AIM OF THE EXERCISE: Say how many lines in the following entries include "item", and add nothing else.
┏━━
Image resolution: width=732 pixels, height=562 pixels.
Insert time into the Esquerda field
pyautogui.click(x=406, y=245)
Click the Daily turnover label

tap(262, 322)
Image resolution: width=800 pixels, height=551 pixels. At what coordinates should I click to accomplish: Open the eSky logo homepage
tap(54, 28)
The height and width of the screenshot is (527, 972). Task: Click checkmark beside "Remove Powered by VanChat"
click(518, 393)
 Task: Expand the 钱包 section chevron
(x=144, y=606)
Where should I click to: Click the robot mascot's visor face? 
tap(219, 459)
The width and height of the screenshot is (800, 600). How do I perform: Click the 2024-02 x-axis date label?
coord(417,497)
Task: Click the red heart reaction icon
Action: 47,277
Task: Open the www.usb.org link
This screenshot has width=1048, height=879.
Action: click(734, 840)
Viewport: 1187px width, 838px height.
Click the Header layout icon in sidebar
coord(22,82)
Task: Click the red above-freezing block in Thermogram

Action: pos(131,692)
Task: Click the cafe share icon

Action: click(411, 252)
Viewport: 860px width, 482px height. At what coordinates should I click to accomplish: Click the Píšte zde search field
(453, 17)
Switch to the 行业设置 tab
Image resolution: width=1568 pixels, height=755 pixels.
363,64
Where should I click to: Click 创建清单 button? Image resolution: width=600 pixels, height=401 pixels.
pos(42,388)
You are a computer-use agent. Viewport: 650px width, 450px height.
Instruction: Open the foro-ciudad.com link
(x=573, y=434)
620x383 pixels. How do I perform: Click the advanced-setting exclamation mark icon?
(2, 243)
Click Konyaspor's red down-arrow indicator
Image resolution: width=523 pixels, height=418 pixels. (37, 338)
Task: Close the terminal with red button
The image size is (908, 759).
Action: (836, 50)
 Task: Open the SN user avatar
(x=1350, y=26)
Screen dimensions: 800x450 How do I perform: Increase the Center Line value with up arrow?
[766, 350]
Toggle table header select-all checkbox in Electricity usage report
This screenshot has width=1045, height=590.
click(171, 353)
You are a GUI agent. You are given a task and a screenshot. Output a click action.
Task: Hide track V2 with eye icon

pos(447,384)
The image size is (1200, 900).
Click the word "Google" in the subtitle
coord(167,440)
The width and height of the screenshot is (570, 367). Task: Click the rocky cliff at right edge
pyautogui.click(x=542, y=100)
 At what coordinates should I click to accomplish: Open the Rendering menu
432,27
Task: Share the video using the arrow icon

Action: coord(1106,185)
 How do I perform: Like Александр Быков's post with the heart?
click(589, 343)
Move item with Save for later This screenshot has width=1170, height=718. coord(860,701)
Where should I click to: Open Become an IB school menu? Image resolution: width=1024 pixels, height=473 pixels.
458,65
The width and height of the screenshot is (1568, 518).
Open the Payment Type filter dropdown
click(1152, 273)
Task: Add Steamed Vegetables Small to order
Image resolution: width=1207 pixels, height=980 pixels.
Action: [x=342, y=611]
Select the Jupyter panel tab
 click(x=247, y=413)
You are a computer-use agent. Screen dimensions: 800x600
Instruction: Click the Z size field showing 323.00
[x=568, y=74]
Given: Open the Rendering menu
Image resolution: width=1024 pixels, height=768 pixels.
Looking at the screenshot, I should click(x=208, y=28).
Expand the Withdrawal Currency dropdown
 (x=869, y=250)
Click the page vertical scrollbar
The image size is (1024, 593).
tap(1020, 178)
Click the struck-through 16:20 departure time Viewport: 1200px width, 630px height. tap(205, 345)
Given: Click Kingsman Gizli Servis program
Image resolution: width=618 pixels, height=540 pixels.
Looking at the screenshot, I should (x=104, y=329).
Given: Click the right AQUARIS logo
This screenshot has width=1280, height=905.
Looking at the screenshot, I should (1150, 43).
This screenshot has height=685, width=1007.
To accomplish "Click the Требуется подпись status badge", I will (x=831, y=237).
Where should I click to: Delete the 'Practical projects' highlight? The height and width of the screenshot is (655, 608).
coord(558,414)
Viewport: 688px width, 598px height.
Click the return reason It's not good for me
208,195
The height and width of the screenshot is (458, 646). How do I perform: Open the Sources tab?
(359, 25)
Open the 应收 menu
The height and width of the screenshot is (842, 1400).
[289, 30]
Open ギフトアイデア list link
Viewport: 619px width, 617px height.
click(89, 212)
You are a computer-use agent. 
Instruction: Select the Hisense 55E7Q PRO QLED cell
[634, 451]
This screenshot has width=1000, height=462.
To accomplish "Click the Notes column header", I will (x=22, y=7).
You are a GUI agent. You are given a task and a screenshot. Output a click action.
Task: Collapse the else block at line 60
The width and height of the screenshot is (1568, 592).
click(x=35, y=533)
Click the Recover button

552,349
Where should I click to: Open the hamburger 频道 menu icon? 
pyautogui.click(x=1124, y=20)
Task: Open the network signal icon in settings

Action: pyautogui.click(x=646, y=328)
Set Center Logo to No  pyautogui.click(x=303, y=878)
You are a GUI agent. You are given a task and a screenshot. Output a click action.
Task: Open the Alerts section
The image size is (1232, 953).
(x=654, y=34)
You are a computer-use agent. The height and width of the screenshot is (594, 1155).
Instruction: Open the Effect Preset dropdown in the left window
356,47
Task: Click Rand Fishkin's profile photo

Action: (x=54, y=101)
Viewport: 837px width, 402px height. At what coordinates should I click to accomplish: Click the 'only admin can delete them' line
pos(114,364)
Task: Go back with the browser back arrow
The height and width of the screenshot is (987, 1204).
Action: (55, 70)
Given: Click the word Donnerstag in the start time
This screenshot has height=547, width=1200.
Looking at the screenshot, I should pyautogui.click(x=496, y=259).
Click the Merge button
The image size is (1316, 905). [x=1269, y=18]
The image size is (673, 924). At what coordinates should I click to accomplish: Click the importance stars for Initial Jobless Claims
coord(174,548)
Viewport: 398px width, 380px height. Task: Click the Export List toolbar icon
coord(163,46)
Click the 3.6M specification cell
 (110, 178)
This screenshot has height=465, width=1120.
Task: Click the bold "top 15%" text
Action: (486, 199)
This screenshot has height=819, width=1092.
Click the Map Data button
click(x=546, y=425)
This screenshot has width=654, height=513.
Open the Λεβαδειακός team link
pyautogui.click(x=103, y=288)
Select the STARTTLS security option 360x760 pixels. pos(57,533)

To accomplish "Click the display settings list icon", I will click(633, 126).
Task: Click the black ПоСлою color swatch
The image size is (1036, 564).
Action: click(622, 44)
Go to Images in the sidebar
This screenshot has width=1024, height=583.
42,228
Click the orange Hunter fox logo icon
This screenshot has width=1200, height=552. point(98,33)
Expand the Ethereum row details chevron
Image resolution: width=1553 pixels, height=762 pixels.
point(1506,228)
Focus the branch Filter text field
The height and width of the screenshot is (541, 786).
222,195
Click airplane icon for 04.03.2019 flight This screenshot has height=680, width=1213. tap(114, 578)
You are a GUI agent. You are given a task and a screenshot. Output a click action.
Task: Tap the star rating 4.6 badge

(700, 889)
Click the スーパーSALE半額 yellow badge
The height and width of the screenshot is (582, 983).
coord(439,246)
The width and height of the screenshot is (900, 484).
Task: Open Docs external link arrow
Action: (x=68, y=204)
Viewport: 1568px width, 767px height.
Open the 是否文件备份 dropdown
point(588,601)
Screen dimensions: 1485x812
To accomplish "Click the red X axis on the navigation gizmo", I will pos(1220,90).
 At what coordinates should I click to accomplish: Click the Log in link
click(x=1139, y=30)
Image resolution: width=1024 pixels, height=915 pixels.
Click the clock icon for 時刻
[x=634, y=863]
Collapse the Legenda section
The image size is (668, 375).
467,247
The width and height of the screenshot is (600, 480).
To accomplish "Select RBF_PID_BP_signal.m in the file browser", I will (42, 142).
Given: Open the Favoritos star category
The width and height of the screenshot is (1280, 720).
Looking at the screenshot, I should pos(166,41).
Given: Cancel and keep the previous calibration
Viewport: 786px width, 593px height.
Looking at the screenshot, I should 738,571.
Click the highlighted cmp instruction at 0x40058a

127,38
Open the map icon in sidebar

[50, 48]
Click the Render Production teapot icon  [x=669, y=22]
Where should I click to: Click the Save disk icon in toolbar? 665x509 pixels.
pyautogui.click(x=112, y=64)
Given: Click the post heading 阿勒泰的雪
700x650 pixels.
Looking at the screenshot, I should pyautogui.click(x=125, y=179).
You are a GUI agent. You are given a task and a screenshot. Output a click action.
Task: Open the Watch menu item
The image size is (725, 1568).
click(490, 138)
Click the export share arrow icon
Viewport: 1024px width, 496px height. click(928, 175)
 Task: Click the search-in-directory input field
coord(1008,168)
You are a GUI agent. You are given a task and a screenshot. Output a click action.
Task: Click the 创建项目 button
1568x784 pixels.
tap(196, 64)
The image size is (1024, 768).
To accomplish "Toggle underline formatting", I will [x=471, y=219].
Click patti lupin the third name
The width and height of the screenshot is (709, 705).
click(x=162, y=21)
┗━━
TASK RESULT: 2